Sponsored by: Videology
Found Remote

Executive editors Natan Edelsburg (@twatan) and Adam Flomenbaum (@flobombin), and guest contributors, bring the inside track on the latest developments in the TV space.

Jaclyn Borowski

The below post is part of Found Remote's 2016 Year in Review guest post series and is written by Scott Ferber, Founder and CEO, Videology.

The Future of TV: What We Learned in 2016

Continued Growth, with bigger changes on the horizon

The pace of change in advertising in 2016 was slow and steady, with no major upheavals, but rather, hints of things to come. That in itself is indicative of an industry growing more mature, more attuned to the alignment of technology, data and content. Perhaps most importantly, this year marked a greater understanding of the range and benefits of audience-based trading methods on all sides.

Major events

In many ways, 2016 was a year of major TV events, from the Olympics to the U.S. election, which resulted in particularly strong Upfronts and linear TV ad sales. With greater demand came less of a push toward newer, audience-based TV selling. With a quieter 2017 on the horizon, this could change.

OTT, VOD, addressable on the rise

When you look at the statistics, 2016 could be understood as setting the groundwork for just such a push.

More consumers than ever used services like Netflix and Amazon Prime video — one report even suggesting than more than 60 per cent of US internet users are now paying VOD subscribers. Little surprise then that there were moves to offer OTT services from all quarters, AT&T's DirecTV Now service being one prominent example.

But it wasn't all about OTT and VOD. A number of broadcasters also made linear inventory available for programmatic selling and targeted buying, many through our own platform. In fact, we saw a 5x increase in advanced linear TV inventory from Q1 to Q3. As you might have guessed, such moves were led by a huge demand for this so-called "advanced" TV inventory from advertisers. Just as 2016 saw brands increasingly understand and leverage their own first party data, many realized a key benefit of advanced TV — quite simply, bringing this qualified, valuable data to bear in TV for the first time.

Measurement: Big advancements, still work to do

In 2016, we've seen huge progress in measurement but also signs that work is yet to be done in a space that's constantly updating and transforming itself. Early in the year, the Rentrak-comScore merger closed, pointing to the huge stakes around getting cross-screen right. And Nielsen has announced that its Total Ad Ratings metrics will be ready for the 2017 Upfront season.

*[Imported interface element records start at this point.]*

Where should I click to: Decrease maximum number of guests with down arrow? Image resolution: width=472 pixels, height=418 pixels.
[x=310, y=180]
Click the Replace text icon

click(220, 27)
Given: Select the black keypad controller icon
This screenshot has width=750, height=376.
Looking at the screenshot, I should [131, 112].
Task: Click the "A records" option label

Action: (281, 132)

Both of these developments underscore the growing urgency to bridge together all linear and non-linear formats, as well as walled gardens, such as YouTube, Facebook and Snapchat. To understand why this is so important to our future success, look no further than the measurement errors that came to light in 2016. And also consider that, by one measure, at least, digital spending overtook TV in the US this year, another sign that media channels are morphing into a converged amalgam of viewership.

Attribution, fragmentation, frequency

Another related issue we all grappled with this year was multi-touch attribution, which arguably became even more significant, as cross-device consumption multiplied.

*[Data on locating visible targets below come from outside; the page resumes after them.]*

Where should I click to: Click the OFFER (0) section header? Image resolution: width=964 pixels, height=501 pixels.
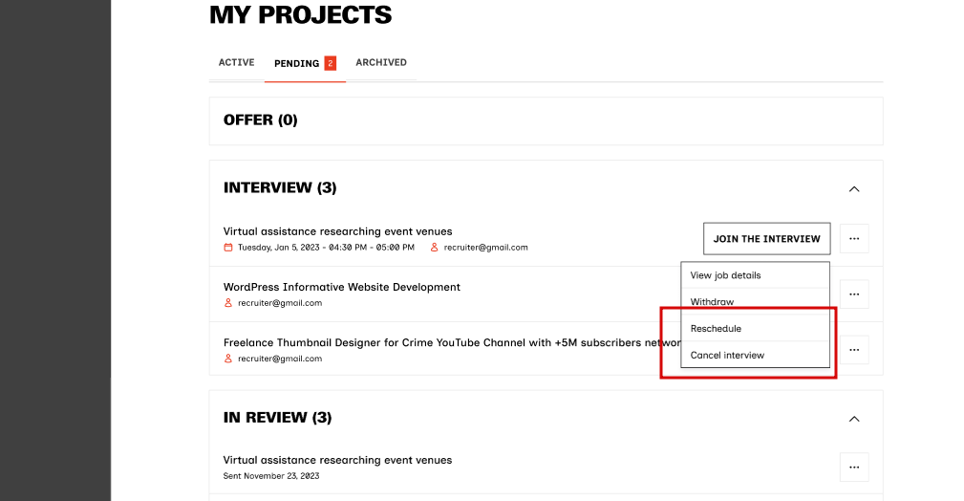(x=261, y=120)
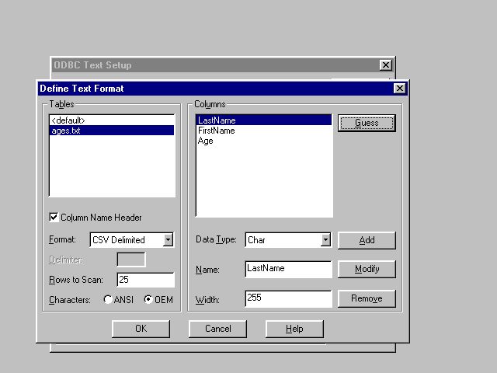Open the Data Type dropdown list

(x=325, y=240)
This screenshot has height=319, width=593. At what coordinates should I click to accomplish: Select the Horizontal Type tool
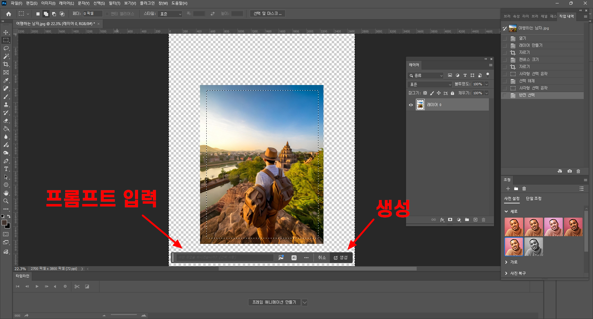[6, 169]
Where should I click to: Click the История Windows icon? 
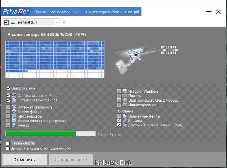pyautogui.click(x=125, y=91)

Though again we've seen big advances here from a number of players, there is still work to be done. And pinpointing a single user across different devices is, of course, key to achieving unduplicated reach and controlling frequency, as well as sequential messaging, the great promise of programmatic technologies.

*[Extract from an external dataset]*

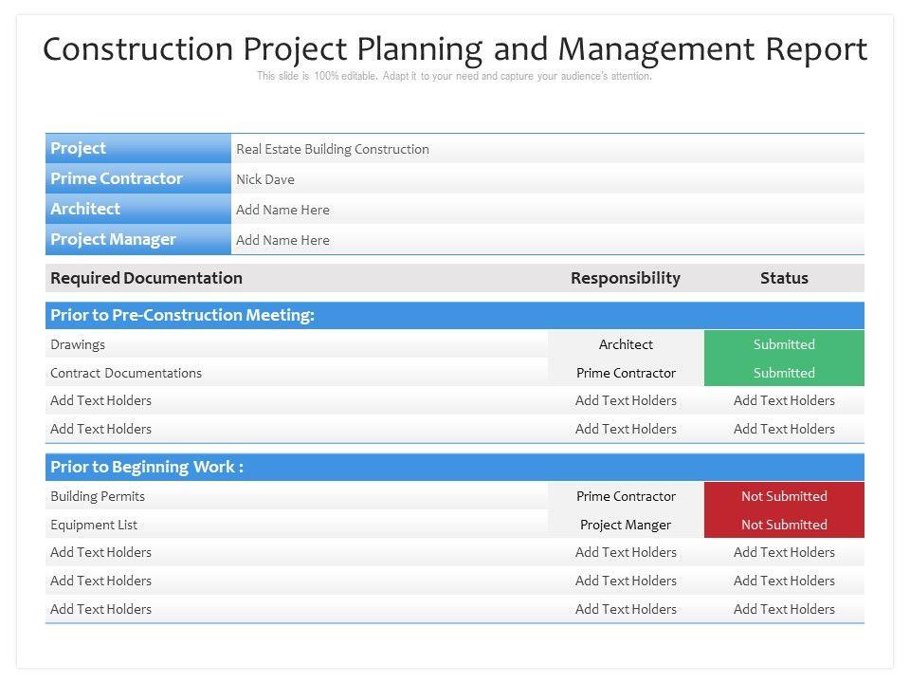910x683 pixels.
Task: Click the green Submitted status for Drawings
Action: [x=784, y=344]
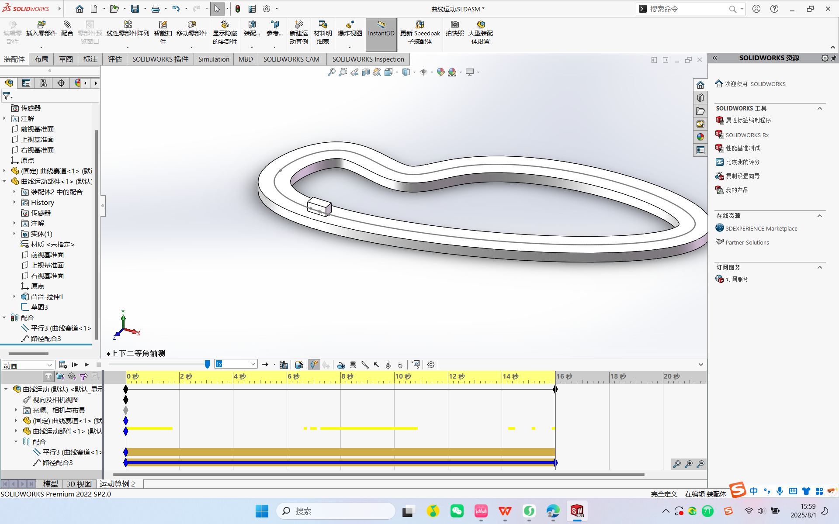Collapse the SOLIDWORKS 工具 section

pyautogui.click(x=820, y=108)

And it’s almost there. In 2016, we saw some great examples of cross-screen TV and digital video campaigns complementing each other. Many brands have already seen the exceptional results that cross-screen planning and buying can deliver, and these proven results will be the biggest driver of growth and the new year. It works.

What's next?

Expect more consolidation in 2017 on every level — in measurement, in M&A activity and across advertising as a whole. As media, technology and content continue to converge, the greatest success will come from finding new ways to plan, buy and measure media across all screens.